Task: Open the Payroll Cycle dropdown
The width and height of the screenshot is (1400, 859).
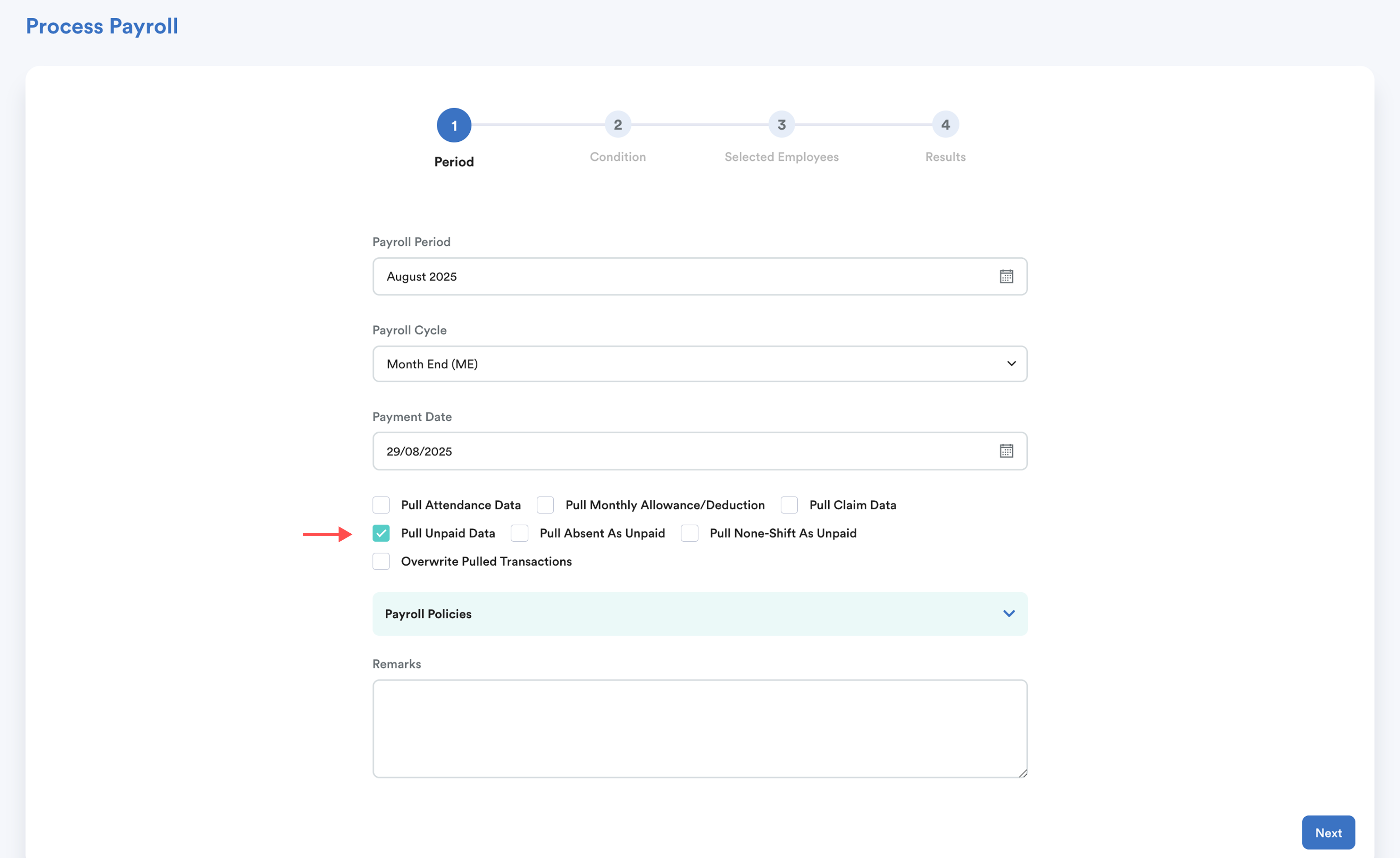Action: (x=699, y=364)
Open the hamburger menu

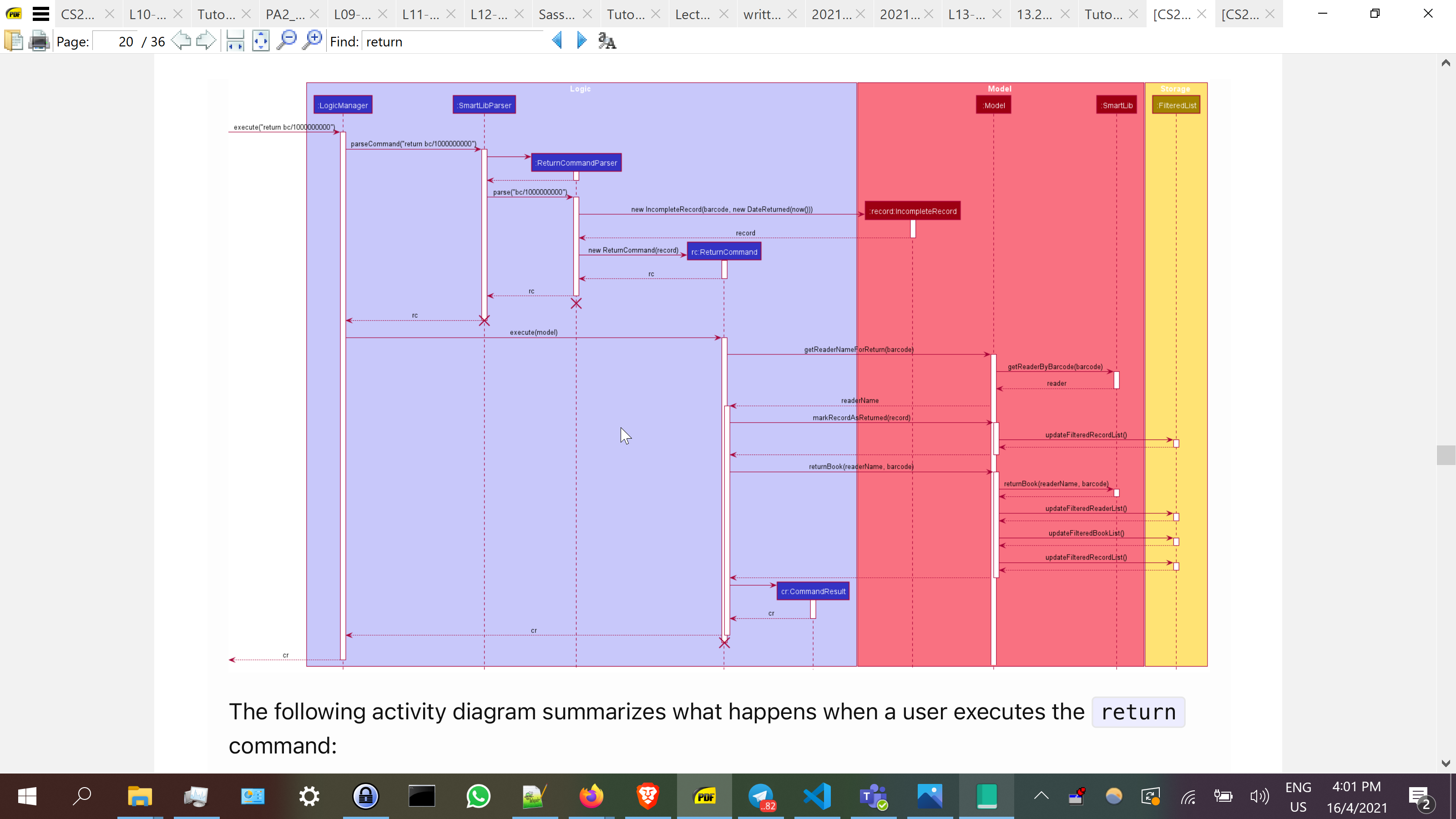tap(40, 14)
───
▸ What the task requires: Set down, word for word, only the lines running from the line with "The width and" through the final line of the entries above, omitting all pictures.

▸ Problem solution:
The width and height of the screenshot is (1400, 859).
Action: (x=699, y=364)
Open the hamburger menu

tap(40, 14)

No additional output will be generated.